Apple ends system of recruitment fees that tied labor to contractors

Apple claims that its audits and labor policies are helping to improve its supply chain

Apple has forced its suppliers to end a form of "bonded labor" that saddled assembly line workers with unnecessary hiring fees, and put them in debt to third-party recruiters.

The requirement went into effect starting this year, the company said on Wednesday in its latest supplier responsibility report, which examines the labor conditions at factories that produce Apple products.

Many of these factories are based in mainland China, where suppliers are hiring thousands of local workers. But in periods of labor shortages, Apple suppliers have at times relied on third-party recruitment agencies to bring in more temporary workers.

The practice, however, isn't without controversy. Contract workers brought in by these third-party agencies can be charged "excessive recruitment fees" in exchange for jobs, Apple said in the report.

"Doing so creates an unjust system that places contract workers in debt before they even begin their jobs," it added.

To overcome the problem, Apple has forced its suppliers to repay any workers who were charged recruitment fees.
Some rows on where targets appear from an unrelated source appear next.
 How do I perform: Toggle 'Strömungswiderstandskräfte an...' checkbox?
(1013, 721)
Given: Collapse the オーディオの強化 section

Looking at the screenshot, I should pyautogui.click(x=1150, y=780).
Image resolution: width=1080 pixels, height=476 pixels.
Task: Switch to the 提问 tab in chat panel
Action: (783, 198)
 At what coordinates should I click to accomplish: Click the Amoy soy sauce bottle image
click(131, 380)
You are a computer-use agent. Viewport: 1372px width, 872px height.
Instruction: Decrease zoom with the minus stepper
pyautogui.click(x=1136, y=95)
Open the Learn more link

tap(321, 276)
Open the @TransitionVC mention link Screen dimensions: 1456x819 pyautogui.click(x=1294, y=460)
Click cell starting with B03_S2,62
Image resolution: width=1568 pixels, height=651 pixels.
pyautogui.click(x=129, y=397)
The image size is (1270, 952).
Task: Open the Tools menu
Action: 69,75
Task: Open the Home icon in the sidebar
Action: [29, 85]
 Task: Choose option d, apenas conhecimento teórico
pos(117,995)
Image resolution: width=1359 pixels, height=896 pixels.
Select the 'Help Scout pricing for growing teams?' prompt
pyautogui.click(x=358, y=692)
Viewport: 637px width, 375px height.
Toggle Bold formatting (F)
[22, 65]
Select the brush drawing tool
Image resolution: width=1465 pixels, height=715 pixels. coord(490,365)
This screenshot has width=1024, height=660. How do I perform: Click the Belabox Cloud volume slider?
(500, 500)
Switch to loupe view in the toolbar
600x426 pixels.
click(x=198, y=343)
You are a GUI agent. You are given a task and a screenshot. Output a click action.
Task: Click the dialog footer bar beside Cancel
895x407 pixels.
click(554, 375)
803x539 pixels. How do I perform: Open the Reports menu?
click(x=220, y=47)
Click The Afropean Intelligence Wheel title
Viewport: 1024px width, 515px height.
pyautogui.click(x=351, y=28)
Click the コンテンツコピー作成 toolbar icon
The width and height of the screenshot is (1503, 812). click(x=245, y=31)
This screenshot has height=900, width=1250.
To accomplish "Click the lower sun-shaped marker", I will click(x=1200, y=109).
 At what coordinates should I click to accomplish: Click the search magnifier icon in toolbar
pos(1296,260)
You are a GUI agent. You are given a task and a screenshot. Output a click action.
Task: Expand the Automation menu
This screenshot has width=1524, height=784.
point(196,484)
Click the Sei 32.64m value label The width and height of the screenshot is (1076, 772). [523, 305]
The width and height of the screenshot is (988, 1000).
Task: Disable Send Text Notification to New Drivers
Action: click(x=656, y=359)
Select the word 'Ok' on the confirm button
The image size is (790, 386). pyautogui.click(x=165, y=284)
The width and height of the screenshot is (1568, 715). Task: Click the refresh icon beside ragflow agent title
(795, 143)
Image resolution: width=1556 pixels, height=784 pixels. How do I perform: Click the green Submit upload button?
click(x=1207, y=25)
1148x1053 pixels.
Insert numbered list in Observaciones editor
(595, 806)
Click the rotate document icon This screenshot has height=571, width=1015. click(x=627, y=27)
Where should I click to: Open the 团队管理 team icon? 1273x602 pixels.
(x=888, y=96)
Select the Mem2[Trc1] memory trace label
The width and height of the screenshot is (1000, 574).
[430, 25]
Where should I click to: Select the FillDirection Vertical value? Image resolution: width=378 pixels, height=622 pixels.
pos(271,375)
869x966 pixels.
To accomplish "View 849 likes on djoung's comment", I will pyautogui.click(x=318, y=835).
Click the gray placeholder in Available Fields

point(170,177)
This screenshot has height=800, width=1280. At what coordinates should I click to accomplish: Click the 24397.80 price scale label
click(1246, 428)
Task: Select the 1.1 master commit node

In 2014, the U.S. company required its suppliers to reimburse over 4,500 contract workers for a total amount of about US$4 million.

Apple added that since 2008, the company has helped reimburse 30,000 contract workers for an amount of almost $21 million to cover the excess fees.

The company has been working to improve the conditions throughout its supply chain, following years of scrutiny from the media and labor groups over the issue.

One area of dispute has been overtime hours assembly line workers face at the factories.

The company demands that its suppliers limit the work week to 60 hours or less. And during last year, 92 percent of 1.1 million workers tracked met the benchmark, Apple said in its latest report.

But on Thursday, New York-based China Labor Watch tried to cast doubt over that number. In its separate investigation, the labor protection group alleged that workers at one Apple supplier were still working over the 60 hour limit.

The factory, based in Shanghai, is run by Taiwanese manufacturer Pegatron. From September to November, China Labor Watch found that some workers were on an average logging more hours than the limit, and obtained employee pay stubs as evidence.

To solve the problem, the labor group has urged electronics vendors to raise employee wages, so that assembly line workers can rely less on overtime to earn a living. "Apple has sufficient profits to improve workers' treatment," China Labor Watch said on its website.

Apple and Pegatron did not immediately respond to a request for comment. But in its latest supplier responsibility report, Apple senior vice president Jeff Williams said, "2014 was a year of tremendous progress."

"People sometimes point to the discovery of problems as evidence that our process isn't working. Nothing could be further from the truth," he added.

Last year, it conducted 633 audits of its suppliers, up from 451 in the previous year. The audits resulted in suppliers repaying workers almost $900,000 for unpaid overtime. In addition, Apple found 16 cases of underage workers being hired.

These underage workers were returned to school, and received financing for their education, along with the income they earned, while employed by the supplier, Apple said.